* _LIST OF TASKS_
(1) Please answer these questions from the article on Tuesday's left-wing primary wins:
(a) How old is Alexandria Ocasio-Cortez?
(b) For which office did Ben Jealous win the Democratic nomination?
(c) How many years did Joe Crowley's congressional career last before his loss?
(2) Carry the article on Tuesday's left-wing primary wins forward from its final sentence.

Things could change between now and November.
A Democratic Socialist is going to Congress.
The progressive energy that has resulted in a spike in grassroots activism and has propelled victories in local elections across the country took another step forward Tuesday night. After several key primary victories, left-wing candidates are now poised to make an impact in Congress and in governor’s mansions across the country.
Most notable among last night’s victories were 28-year-old Latinx Democratic Socialist Alexandria Ocasio-Cortez unseating Rep. Joe Crowley (D-N.Y.) in New York’s 14th District and former NAACP leader and longtime Bernie Sanders supporter Ben Jealous winning the Democratic nomination for Maryland governor.
The most stunning outcome of the night was the victory of Ocasio-Cortez. Crowley enjoyed a 20 year-congressional career before his loss Tuesday night and was widely considered a strong candidate to become a party leader. Crowley’s donor list read like the Fortune 500. Unions and prominent party figures lined up behind him.

* _MATERIAL SHOWN_
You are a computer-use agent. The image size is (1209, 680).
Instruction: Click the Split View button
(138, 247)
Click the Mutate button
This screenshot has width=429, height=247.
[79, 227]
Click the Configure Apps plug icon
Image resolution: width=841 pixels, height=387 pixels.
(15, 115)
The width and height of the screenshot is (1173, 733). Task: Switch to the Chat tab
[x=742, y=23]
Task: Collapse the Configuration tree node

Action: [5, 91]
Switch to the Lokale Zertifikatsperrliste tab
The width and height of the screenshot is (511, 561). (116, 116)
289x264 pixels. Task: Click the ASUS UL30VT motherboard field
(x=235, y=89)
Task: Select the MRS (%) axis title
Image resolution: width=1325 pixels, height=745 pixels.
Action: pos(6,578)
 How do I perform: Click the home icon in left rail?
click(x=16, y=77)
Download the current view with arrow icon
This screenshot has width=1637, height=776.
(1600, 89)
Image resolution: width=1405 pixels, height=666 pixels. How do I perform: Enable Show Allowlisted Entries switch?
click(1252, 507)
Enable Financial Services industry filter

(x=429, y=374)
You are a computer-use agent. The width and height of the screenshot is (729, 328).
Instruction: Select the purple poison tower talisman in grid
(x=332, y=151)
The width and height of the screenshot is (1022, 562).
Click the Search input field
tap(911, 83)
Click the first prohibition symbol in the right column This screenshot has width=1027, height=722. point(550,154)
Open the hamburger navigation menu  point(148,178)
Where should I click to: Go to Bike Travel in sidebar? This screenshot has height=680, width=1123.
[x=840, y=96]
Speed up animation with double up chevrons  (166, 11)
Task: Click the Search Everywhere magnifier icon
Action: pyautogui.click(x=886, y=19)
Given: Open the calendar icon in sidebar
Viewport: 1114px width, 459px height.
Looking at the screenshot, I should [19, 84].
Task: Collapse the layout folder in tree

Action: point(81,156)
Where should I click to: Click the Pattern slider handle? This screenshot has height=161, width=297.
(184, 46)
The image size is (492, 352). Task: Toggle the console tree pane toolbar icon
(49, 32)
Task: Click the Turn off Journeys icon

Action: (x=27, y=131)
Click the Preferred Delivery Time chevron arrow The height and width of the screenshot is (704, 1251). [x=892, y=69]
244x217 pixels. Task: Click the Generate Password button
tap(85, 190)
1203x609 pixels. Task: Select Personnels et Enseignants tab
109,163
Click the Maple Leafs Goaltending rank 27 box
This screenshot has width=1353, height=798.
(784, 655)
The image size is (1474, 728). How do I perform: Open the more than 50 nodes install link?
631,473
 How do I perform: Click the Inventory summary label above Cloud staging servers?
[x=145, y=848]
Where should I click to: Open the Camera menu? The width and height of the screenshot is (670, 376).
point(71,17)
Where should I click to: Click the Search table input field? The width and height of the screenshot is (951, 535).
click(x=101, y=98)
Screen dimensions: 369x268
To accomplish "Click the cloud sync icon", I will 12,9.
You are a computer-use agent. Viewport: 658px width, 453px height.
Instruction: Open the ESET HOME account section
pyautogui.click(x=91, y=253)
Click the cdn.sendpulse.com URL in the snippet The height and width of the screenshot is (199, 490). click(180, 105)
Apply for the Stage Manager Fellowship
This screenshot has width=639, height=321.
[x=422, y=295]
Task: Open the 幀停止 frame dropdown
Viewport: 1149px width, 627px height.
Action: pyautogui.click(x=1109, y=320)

* _RESPONSES IN ORDER_
(1)
(a) 28
(b) Governor of Maryland
(c) 20 years

(2)
Ocasio-Cortez was working as a bartender a year ago.
Though Ocasio-Cortez’s win shocked the mainstream media, her activist credentials read like a resume tailor made for this moment. She went to Standing Rock to protest the Dakota Access Pipeline. She worked for the Bernie Sanders campaign. She has campaigned for Medicare for All and she has worked closely with the Democratic Socialists of America.
In addition to building relationships with progressive groups and movements, Ocasio-Cortez has also engaged deeply with her district. Ocasio-Cortez is of Puerto Rican descent and she feels that her working class background puts her in a strong position to understand the needs of her incredibly diverse district.
While Ocasio-Cortez will still have to face a general election challenger, her district, comprised of Queens and the Bronx, gave 78 percent of their vote to Hillary Clinton in 2016. She will almost certainly win in November.
Ocasio-Cortez may be the most left-wing member of Congress when she joins the House. She favors the abolition of ICE and recently visited the border. Though she worked for Sanders, she is to the left of the senator on a number of issues.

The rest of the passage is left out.